Want to found a similar group? Director Kellie Walker explains how to get started.
Does the leader of the group need to be a trained music director?
Not necessarily, although the person leading the group should be confident in his/her own singing, comfortable singing a cappella, and good with people. It’s important to have someone who is passionate, someone who’s a good organizer. Also, keep in mind that the leadership roles could be broken down and shared between a few different people: you could have someone who leads the music, another person who organizes the choir, a third person doing the advertising or publicizing. The leader could come from other organizations, like religious education, a pastoral care committee, a lay ministry, etc.
How are your rehearsals structured?
The first year the group met, we only rehearsed for an hour, but we soon realized we needed more time – not just to rehearse, but to talk about our experiences singing to people who were dying or incapacitated. With the new hour and a half time frame, we have enough time to talk, sing and make plans for future performances.

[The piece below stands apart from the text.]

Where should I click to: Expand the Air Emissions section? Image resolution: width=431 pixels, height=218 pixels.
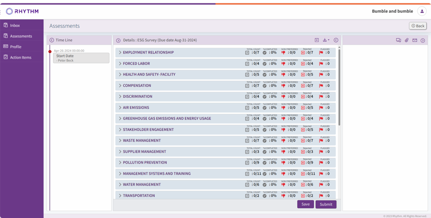pos(120,108)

We rehearse in a circle with a lounge chair in the middle to give us a focus when we’re singing. (I got the idea from Kate Munger of Threshold Choir.) This setup allows us to practice “singing with intention.” We also take turns being in the chair ourselves, sometimes to check how the voices of the group are blending and other times just to receive the gift of song ourselves. There’s nothing like hearing women’s voices all around you after a tough week.
How often do you meet?
Regular rehearsals are essential to keeping the group prepared. We choose to meet twice a month, and each rehearsal lasts an hour and a half.
How can we spread the word about our group?
Word of mouth is crucial with a local or community groups. Sometimes just asking your friends or acquaintances if they have friends of family living in assisted-care facilities or senior centers is enough to create a fairly long list of potential places to sing. A lot of these places are very open to having visitors or entertainment; try contacting occupational therapists, activities directors, or social directors. Make some contacts with local groups that are already working with a hospice agency. Put yourself out there! Traditional media like flyers and websites are also good ideas.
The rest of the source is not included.